## YOUR TASK
When you reach the line with "Image resolution: width=1456" in the records below, begin transcribing exactly and continue up to and including the line with "Click the head", leaving out every picture.

─── INPUT ───

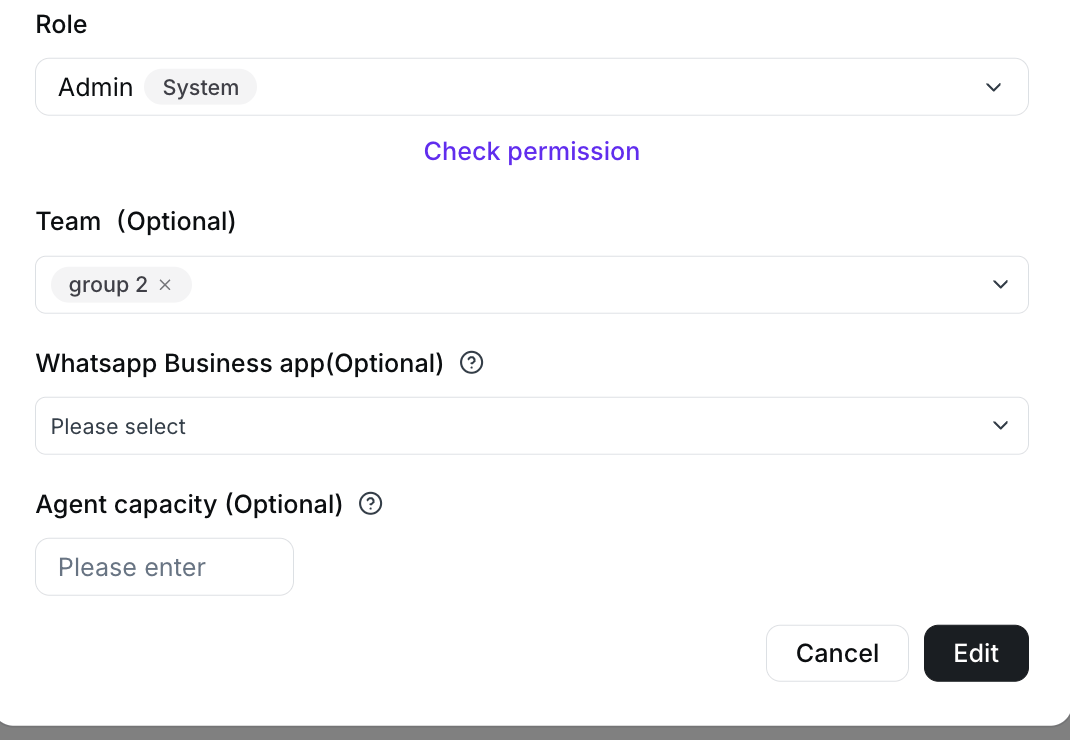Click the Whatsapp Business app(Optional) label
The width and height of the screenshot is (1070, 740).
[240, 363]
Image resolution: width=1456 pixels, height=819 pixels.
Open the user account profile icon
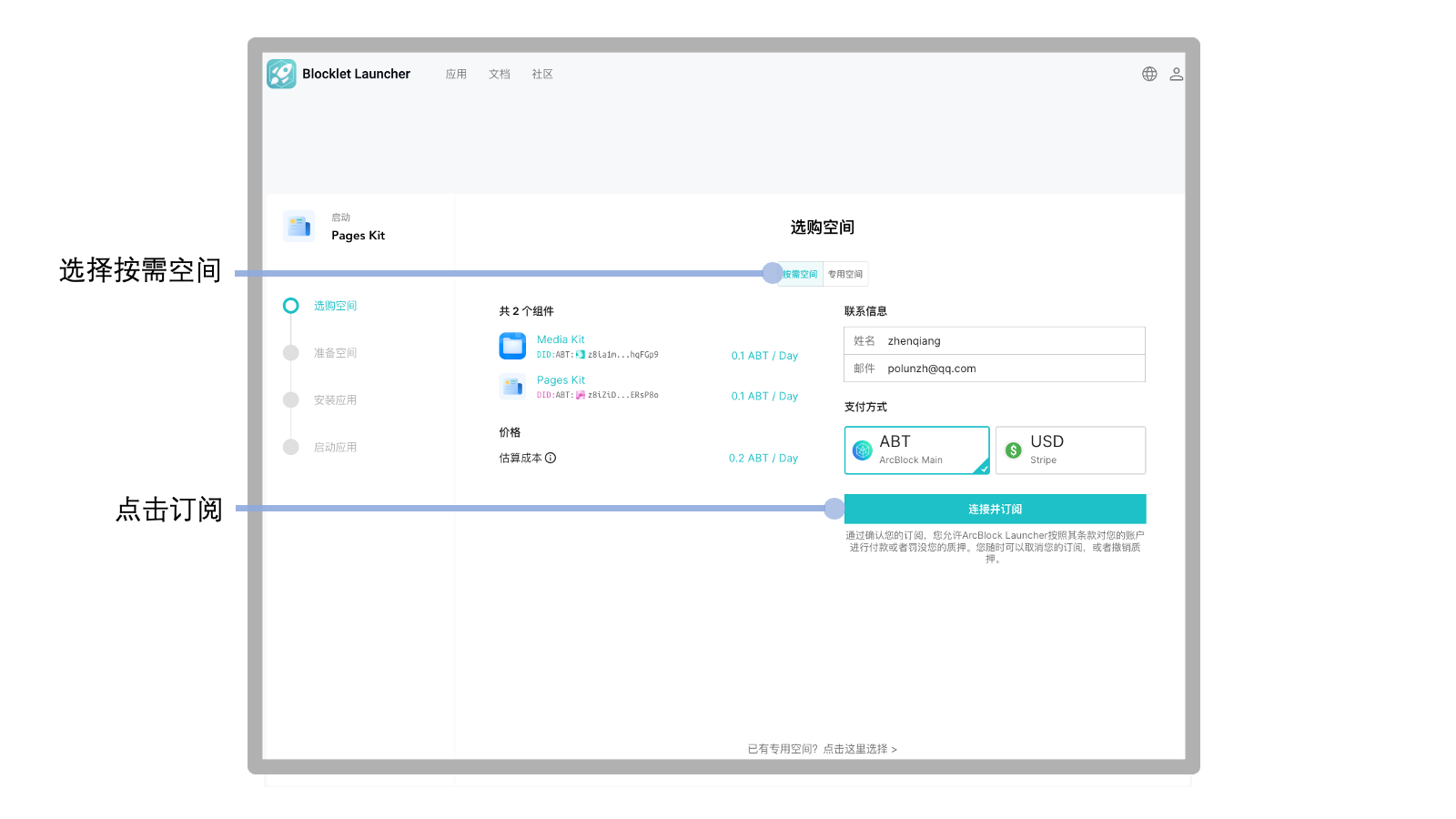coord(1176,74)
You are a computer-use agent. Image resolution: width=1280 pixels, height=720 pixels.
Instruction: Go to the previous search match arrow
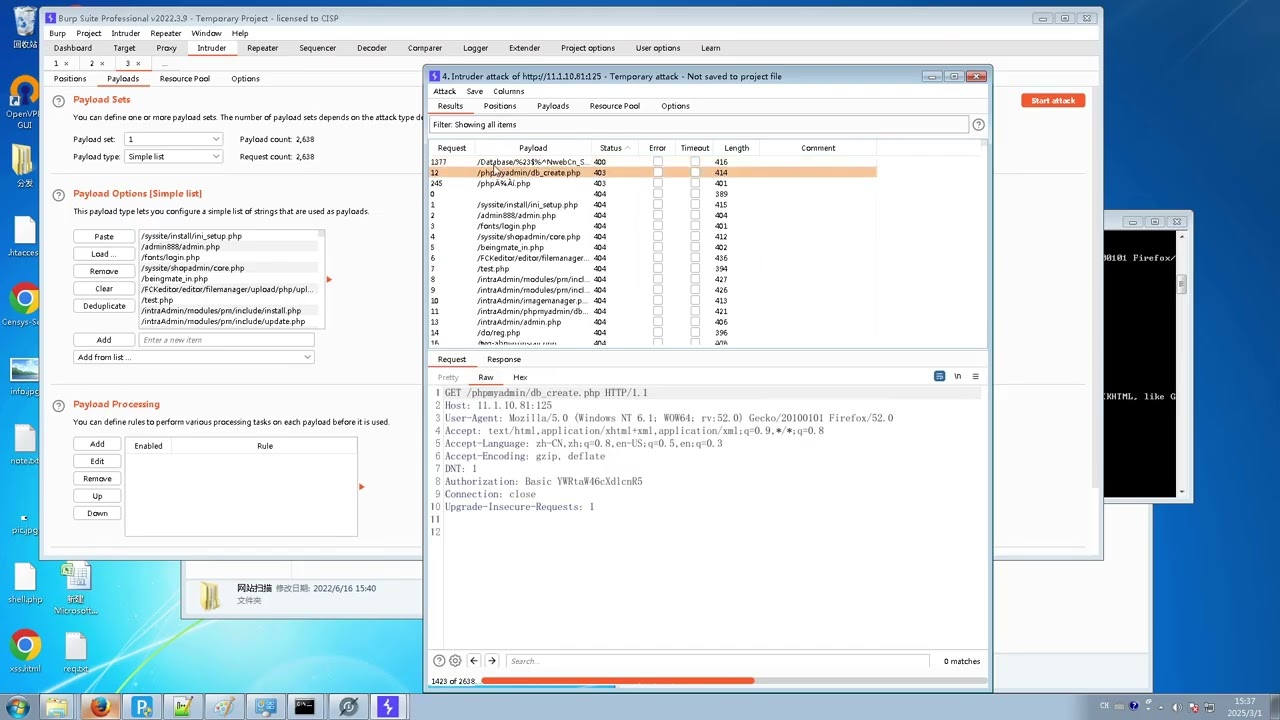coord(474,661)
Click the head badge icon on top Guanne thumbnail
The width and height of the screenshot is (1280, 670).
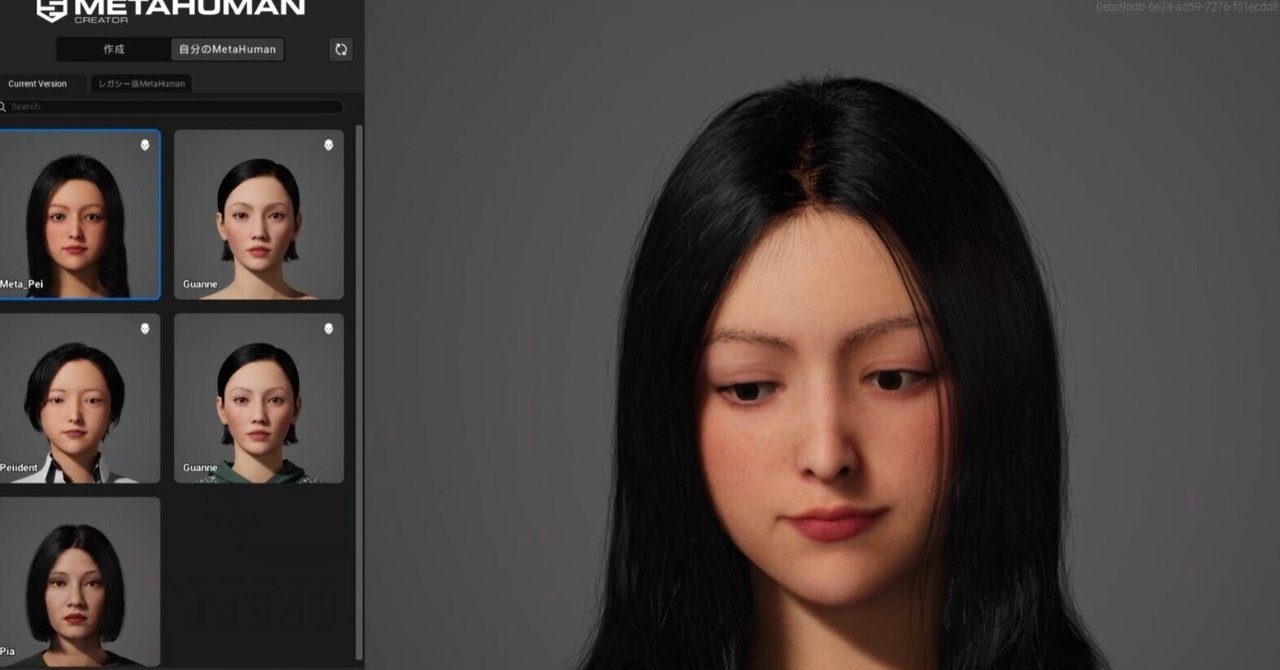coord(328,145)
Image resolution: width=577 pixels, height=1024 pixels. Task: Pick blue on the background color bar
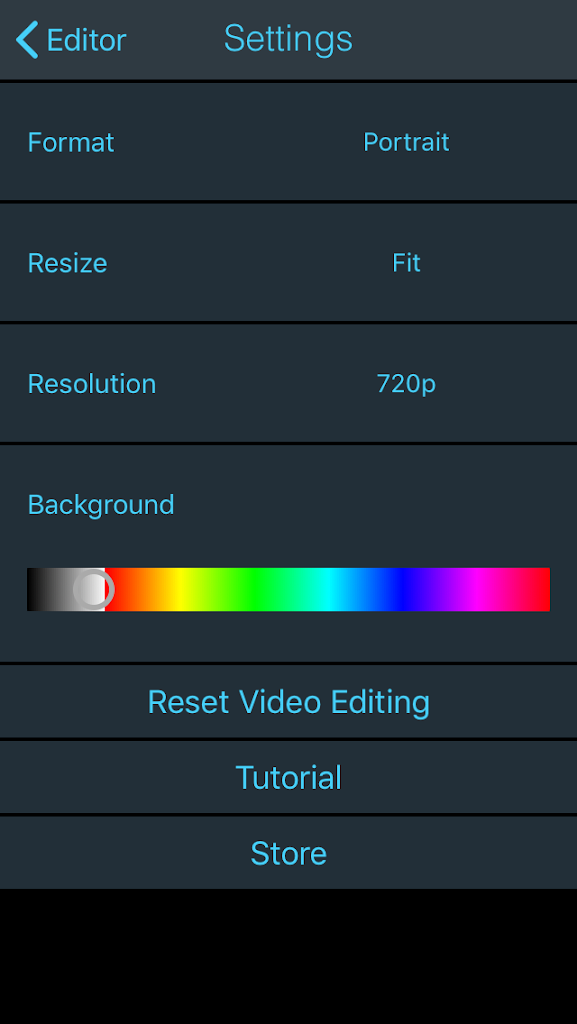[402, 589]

───

## WRITTEN RESPONSE
Image resolution: width=1456 pixels, height=819 pixels.
Open the user account profile icon
coord(1176,74)
You are a computer-use agent. Image resolution: width=1280 pixels, height=720 pixels.
Instruction: Go to the previous search match arrow
coord(474,661)
Click the head badge icon on top Guanne thumbnail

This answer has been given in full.